> _TASK DETAILS_
The required answer is a copy of each line in the entries below that includes "Parts".

*** SOURCE DATA ***

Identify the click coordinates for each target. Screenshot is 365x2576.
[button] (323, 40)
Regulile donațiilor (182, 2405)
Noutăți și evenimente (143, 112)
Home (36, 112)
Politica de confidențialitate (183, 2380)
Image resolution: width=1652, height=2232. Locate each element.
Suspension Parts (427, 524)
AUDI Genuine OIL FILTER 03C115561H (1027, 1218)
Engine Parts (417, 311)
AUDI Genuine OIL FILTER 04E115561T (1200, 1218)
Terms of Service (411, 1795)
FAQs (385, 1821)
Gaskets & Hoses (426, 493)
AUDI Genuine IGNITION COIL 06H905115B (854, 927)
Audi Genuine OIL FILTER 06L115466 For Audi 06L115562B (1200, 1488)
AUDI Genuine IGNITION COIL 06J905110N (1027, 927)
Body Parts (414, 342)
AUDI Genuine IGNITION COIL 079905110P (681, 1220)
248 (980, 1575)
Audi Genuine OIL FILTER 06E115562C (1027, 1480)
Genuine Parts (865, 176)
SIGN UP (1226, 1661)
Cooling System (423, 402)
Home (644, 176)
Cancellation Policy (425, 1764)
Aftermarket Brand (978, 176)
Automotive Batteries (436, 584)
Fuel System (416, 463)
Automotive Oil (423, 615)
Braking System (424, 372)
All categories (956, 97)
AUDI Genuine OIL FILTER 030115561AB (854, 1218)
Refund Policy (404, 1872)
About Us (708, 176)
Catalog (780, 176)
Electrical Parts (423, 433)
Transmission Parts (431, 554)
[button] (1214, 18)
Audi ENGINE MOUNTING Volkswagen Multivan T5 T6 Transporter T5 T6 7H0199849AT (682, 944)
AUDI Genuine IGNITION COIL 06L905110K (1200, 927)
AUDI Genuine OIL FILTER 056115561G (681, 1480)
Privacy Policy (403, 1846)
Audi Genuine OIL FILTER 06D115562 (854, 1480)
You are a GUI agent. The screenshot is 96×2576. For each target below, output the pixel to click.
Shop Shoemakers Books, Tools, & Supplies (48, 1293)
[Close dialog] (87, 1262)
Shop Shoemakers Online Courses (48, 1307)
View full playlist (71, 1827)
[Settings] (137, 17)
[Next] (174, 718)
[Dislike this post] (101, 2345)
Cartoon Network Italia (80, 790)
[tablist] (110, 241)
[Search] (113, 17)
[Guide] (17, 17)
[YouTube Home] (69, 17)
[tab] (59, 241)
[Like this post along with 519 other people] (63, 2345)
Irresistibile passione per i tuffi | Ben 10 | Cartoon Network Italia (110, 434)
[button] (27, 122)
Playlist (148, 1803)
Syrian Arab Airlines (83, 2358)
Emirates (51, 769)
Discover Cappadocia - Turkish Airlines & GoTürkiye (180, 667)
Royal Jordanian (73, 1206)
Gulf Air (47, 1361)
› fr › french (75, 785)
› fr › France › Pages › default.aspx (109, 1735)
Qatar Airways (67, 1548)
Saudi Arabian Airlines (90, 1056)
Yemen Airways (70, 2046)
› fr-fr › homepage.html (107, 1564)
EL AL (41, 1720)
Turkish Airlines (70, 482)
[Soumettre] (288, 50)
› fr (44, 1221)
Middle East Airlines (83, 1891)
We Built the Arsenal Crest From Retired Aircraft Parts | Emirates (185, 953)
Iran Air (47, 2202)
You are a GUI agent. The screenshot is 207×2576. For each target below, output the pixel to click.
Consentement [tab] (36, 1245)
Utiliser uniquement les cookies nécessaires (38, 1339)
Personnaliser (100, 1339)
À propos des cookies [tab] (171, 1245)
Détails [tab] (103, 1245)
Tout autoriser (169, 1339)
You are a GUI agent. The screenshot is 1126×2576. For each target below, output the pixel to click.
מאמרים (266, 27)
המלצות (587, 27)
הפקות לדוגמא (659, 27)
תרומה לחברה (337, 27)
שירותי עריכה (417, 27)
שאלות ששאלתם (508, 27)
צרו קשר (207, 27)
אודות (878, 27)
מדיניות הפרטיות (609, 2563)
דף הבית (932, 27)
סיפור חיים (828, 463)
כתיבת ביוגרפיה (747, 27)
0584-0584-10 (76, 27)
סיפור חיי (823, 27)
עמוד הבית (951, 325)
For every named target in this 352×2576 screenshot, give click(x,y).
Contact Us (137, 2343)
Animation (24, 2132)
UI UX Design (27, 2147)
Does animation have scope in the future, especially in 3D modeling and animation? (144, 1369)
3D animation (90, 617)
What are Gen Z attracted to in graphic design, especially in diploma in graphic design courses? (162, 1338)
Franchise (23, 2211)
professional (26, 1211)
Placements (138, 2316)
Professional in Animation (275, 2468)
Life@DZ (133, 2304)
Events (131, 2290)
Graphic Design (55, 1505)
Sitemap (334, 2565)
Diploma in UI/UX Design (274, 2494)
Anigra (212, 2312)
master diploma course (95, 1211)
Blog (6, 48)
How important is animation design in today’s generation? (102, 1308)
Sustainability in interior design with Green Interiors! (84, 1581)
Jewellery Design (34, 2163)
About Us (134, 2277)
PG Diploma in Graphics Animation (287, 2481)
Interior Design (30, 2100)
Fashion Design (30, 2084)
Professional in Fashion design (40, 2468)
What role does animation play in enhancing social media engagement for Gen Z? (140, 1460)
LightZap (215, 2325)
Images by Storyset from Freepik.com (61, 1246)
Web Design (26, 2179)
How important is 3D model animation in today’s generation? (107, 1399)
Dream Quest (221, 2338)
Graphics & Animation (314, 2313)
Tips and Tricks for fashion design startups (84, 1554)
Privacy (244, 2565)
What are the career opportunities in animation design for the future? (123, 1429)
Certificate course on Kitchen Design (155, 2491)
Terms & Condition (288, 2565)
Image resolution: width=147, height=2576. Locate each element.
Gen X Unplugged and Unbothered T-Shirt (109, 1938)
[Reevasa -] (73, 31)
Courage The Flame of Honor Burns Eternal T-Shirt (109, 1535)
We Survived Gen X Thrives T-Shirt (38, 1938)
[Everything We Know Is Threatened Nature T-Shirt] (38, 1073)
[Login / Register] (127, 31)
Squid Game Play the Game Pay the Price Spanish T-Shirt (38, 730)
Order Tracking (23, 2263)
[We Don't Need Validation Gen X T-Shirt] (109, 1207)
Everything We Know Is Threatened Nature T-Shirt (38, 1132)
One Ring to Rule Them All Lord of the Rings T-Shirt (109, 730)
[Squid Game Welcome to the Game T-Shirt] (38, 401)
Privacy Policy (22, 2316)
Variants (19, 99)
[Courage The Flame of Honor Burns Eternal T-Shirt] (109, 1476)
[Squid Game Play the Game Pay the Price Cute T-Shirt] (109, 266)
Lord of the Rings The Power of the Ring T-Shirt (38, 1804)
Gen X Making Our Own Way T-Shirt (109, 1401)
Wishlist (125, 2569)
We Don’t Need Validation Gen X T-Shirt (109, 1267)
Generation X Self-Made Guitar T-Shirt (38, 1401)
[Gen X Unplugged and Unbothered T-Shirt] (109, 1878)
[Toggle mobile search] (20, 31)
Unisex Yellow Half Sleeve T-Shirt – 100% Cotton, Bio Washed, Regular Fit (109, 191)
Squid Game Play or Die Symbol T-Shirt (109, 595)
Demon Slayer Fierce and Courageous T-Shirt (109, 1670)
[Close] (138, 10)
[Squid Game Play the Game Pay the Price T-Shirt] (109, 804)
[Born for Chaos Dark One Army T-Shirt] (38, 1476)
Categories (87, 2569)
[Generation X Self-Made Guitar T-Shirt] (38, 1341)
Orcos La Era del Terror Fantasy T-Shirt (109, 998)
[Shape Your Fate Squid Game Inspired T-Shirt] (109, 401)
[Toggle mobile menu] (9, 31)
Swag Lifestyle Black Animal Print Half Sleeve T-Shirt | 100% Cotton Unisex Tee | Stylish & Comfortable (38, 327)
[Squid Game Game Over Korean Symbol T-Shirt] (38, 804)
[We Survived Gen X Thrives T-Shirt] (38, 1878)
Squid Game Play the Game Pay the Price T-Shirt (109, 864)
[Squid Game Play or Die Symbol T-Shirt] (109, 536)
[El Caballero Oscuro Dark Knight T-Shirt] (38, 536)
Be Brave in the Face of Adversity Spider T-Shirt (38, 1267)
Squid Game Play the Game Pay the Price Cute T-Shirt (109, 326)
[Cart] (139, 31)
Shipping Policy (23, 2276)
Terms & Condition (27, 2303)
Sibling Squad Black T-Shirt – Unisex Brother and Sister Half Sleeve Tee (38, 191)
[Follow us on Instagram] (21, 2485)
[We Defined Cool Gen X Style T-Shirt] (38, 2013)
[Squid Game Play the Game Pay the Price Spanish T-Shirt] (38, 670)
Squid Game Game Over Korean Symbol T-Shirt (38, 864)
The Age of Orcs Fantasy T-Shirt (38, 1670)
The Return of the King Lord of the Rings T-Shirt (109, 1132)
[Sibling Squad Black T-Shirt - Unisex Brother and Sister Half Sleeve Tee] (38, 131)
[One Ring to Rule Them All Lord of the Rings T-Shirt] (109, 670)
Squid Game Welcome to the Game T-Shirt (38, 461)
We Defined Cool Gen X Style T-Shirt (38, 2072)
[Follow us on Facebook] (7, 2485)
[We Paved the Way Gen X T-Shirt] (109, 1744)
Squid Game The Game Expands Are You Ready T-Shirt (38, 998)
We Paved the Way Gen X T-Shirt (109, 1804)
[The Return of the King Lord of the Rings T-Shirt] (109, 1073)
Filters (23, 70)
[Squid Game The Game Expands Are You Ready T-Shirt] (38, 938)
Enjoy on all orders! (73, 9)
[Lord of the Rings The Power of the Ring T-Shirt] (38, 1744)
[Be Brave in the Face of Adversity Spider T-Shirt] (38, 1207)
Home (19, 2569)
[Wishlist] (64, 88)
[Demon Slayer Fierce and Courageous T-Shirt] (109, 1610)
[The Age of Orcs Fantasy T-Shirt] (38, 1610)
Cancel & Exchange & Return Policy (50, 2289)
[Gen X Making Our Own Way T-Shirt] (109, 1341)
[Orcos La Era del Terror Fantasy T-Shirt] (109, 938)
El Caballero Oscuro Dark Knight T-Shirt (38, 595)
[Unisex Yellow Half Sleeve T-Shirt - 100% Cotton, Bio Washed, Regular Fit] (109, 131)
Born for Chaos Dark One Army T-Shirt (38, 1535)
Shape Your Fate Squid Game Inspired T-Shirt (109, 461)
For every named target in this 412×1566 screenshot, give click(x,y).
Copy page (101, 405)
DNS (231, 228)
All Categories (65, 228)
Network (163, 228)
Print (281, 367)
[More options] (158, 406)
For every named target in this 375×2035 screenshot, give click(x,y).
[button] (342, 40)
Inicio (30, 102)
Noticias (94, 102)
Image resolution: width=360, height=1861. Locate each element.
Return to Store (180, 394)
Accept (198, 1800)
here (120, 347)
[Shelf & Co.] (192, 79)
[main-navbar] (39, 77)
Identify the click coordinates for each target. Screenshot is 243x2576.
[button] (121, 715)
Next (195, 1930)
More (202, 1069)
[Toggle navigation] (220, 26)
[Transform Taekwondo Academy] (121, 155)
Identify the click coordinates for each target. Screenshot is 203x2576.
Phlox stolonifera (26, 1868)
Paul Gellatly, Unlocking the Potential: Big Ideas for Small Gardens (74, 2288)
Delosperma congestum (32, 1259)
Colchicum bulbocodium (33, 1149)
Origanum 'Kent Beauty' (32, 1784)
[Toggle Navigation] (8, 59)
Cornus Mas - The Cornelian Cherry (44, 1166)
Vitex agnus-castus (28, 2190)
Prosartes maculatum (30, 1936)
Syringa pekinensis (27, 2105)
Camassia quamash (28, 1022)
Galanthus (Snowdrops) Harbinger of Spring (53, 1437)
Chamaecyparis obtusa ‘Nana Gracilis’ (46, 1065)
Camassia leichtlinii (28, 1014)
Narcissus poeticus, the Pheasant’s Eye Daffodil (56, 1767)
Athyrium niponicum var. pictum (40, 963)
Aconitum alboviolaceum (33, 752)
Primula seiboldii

***

> _ANSWER BOX_
Suspension Parts (427, 524)
Engine Parts (417, 311)
Body Parts (414, 342)
Genuine Parts (865, 176)
Electrical Parts (423, 433)
Transmission Parts (431, 554)
We Built the Arsenal Crest From Retired Aircraft Parts | Emirates (185, 953)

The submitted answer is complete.